Records from a collection:

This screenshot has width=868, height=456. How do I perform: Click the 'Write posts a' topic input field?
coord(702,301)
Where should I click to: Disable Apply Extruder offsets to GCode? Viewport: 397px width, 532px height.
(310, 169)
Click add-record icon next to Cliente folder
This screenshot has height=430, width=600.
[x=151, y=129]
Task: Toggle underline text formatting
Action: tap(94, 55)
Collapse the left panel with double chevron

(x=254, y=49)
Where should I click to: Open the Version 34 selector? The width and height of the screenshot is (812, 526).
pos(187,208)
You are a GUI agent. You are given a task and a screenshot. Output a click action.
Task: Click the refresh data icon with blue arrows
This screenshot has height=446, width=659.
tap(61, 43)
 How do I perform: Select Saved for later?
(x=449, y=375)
--
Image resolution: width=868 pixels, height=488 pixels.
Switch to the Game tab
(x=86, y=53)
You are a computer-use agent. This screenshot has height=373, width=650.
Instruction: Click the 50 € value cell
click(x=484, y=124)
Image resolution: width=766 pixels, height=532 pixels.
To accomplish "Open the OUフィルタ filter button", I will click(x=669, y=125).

## [Task statement]
Could you work out how many lines of the data above contain the word "pixels"? Give only the number.

## [Finished exercise]
2